Just call node compile.js
from the root directory to generate a build. You'll
need to npm install uglify-js
first.
You'll get several files: one is nak minifed, and the other is a minified version
of nak that is suitable for use with VFS. The API and argument consumption for VFS
local is the exact same; just make sure you call api.execute
within the callback
for vfs.extend
.
Options:
-l|--list list files encountered
-H|--hidden search hidden files and directories (default off)
-c|--color adds color to results (default off)
-a|--pathToNakignore «value» path to an additional nakignore file
-q|--literal do not parse PATTERN as a regular expression; match it literally
-w|--wordRegexp only match whole words
-i|--ignoreCase match case insensitively
-G|--fileSearch «value» comma-separated list of wildcard files to only search on
-d|--ignore «value» comma-separated list of wildcard files to additionally ignore
-f|--follow follow symlinks (default off)
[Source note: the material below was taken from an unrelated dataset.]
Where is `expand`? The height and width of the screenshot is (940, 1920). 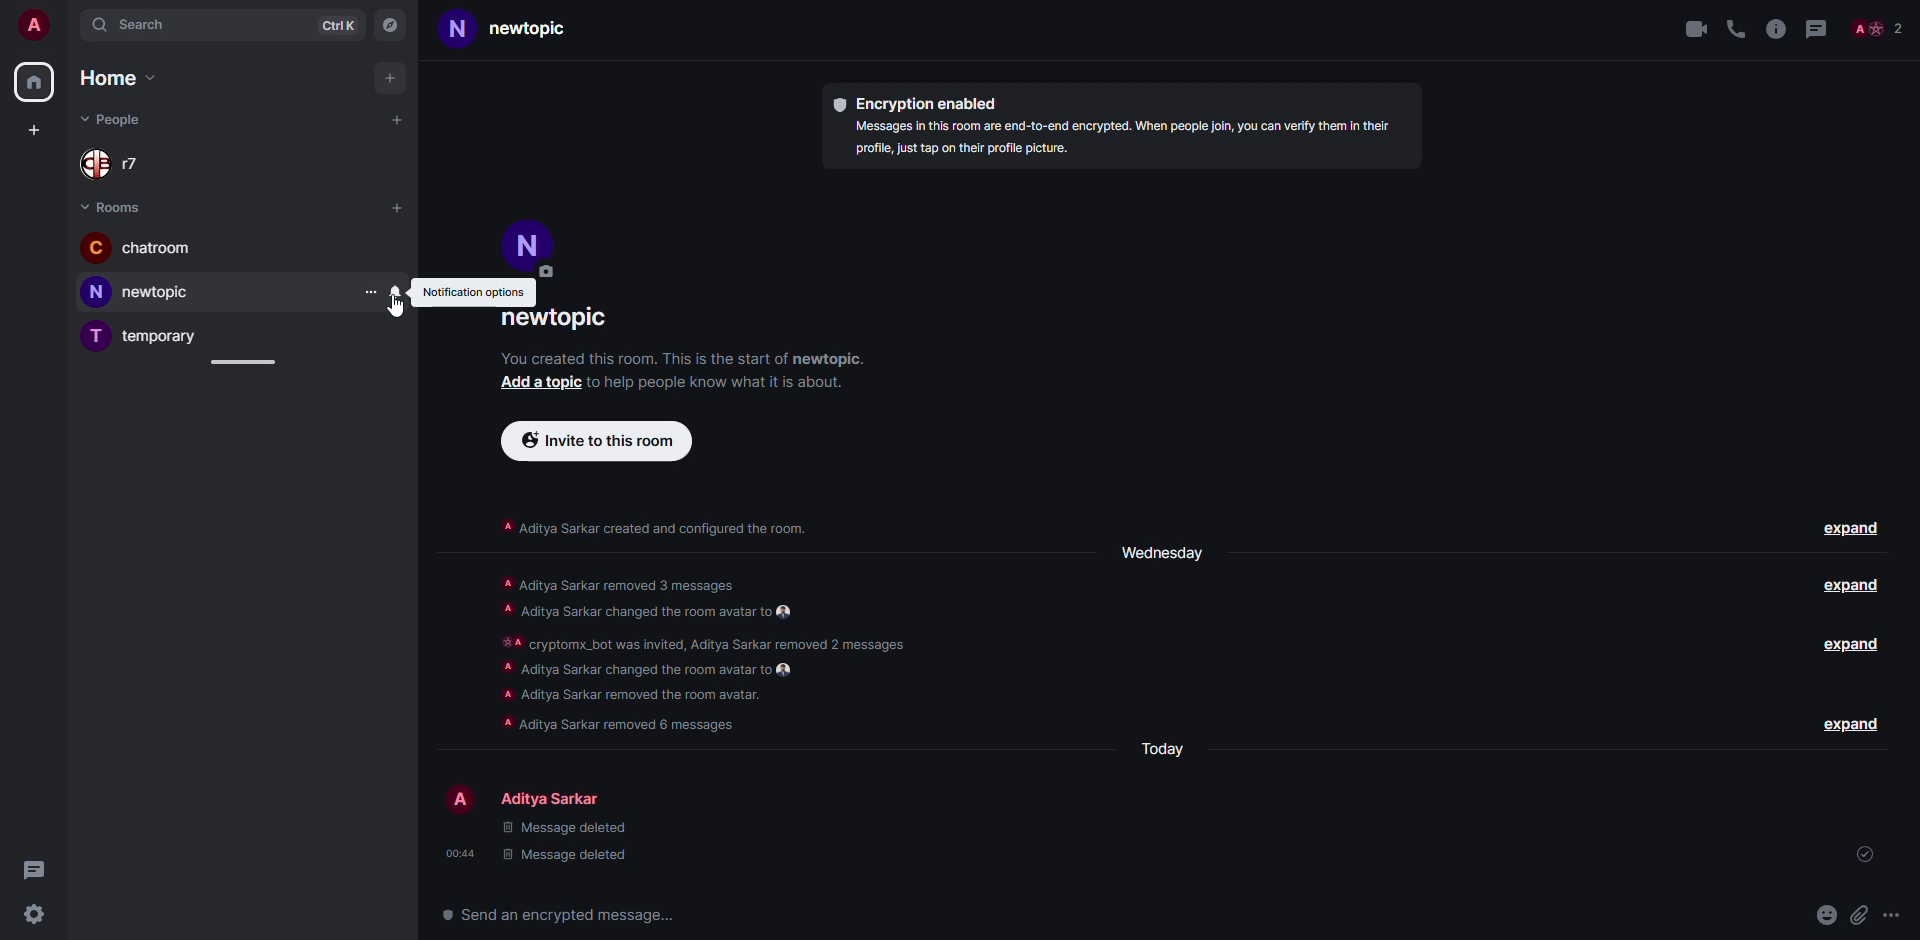 expand is located at coordinates (1854, 585).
-U|--addVCSIgnores include VCS ignore files (.gitignore); still uses .nakignore
--ackmate output results in a format parseable by AckMate
--onFilepathSearchFn «value» while searching, executes this function on a matching filepath
Right now there are two areas of the code that take the longest amount of time:
- determining whether a file is binary or not (calls to
isBinaryFile
in walkdir.js) - assembling the final output in finalizer
Everything else--from ignore rule creation to option parsing--takes an insignificant amount of time to process.
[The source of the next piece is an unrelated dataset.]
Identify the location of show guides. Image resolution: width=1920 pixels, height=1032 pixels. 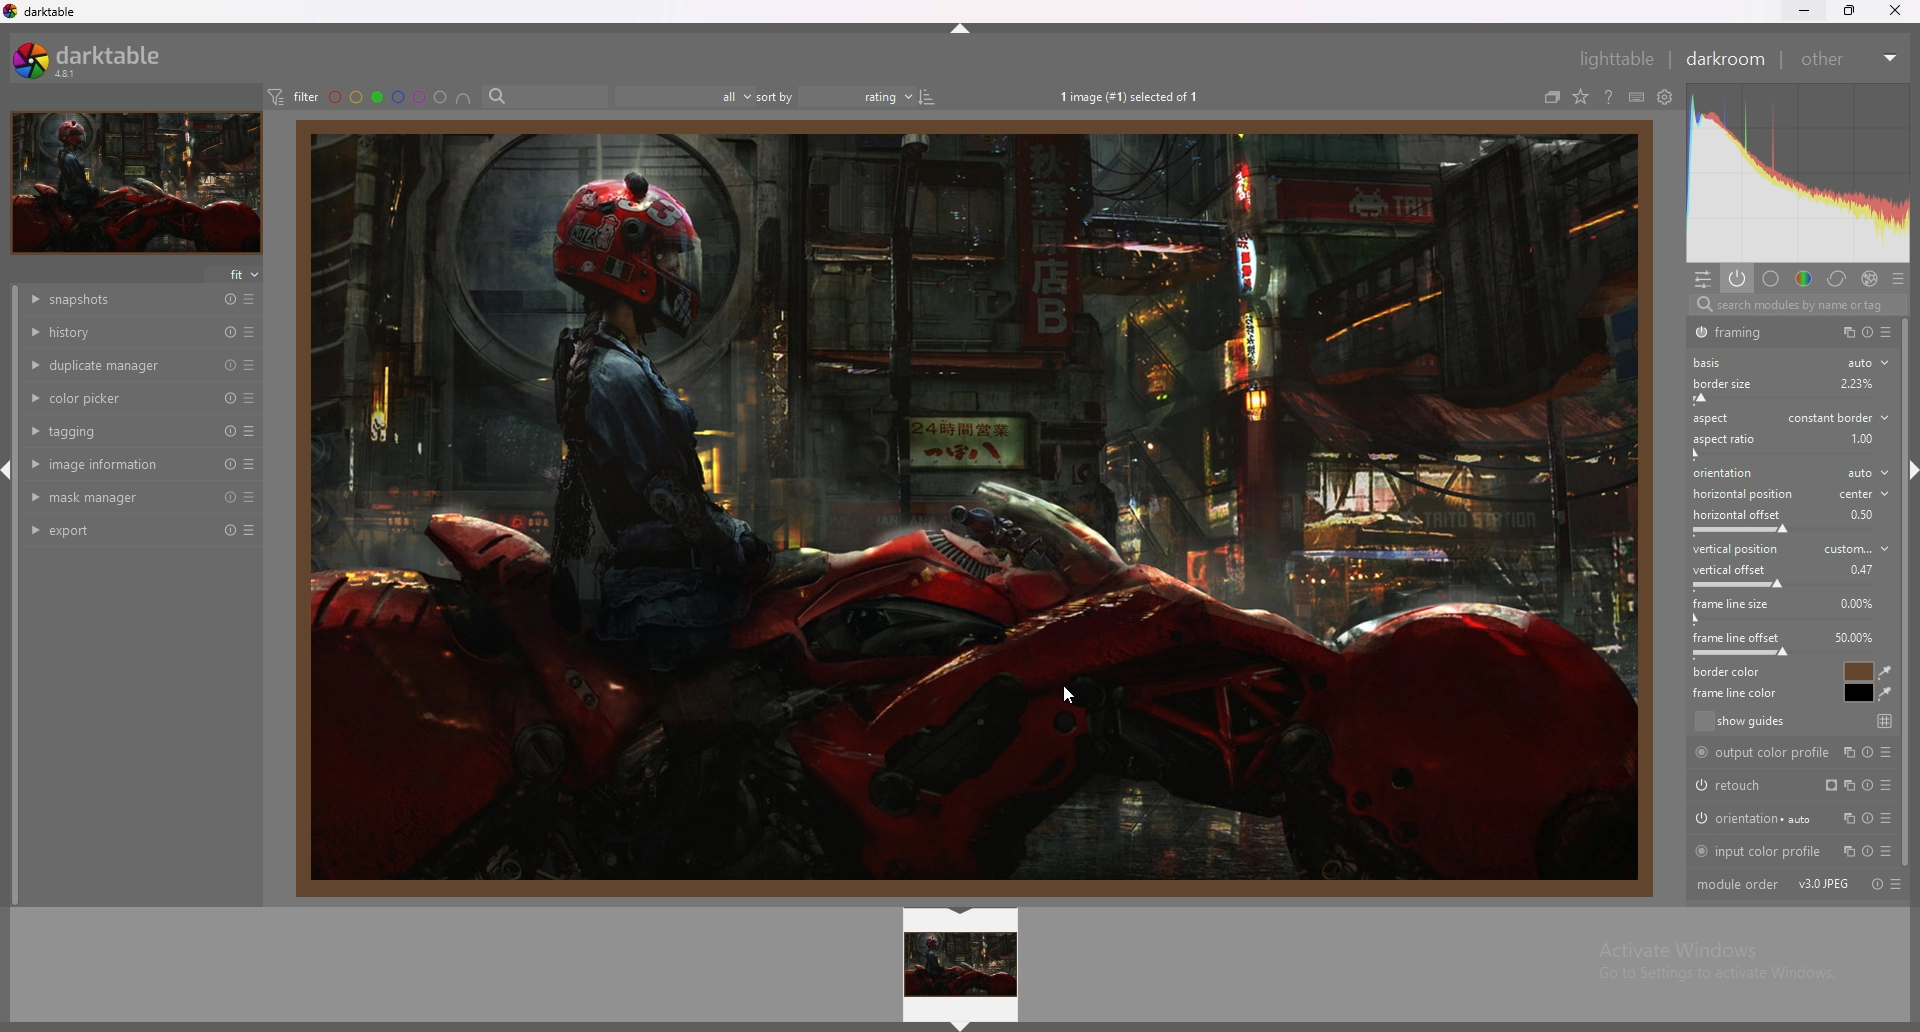
(1792, 722).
Copyright (c) 2013 Garen J. Torikian
Permission is hereby granted, free of charge, to any person obtaining a copy of this software and associated documentation files (the "Software"), to deal in the Software without restriction, including without limitation the rights to use, copy, modify, merge, publish, distribute, sublicense, and/or sell copies of the Software, and to permit persons to whom the Software is furnished to do so, subject to the following conditions:
The above copyright notice and this permission notice shall be included in all copies or substantial portions of the Software.
THE SOFTWARE IS PROVIDED "AS IS", WITHOUT WARRANTY OF ANY KIND, EXPRESS OR IMPLIED, INCLUDING BUT NOT LIMITED TO THE WARRANTIES OF MERCHANTABILITY, FITNESS FOR A PARTICULAR PURPOSE AND NONINFRINGEMENT. IN NO EVENT SHALL THE AUTHORS OR COPYRIGHT HOLDERS BE LIABLE FOR ANY CLAIM, DAMAGES OR OTHER LIABILITY, WHETHER IN AN ACTION OF CONTRACT, TORT OR OTHERWISE, ARISING FROM, OUT OF OR IN CONNECTION WITH THE SOFTWARE OR THE USE OR OTHER DEALINGS IN THE SOFTWARE.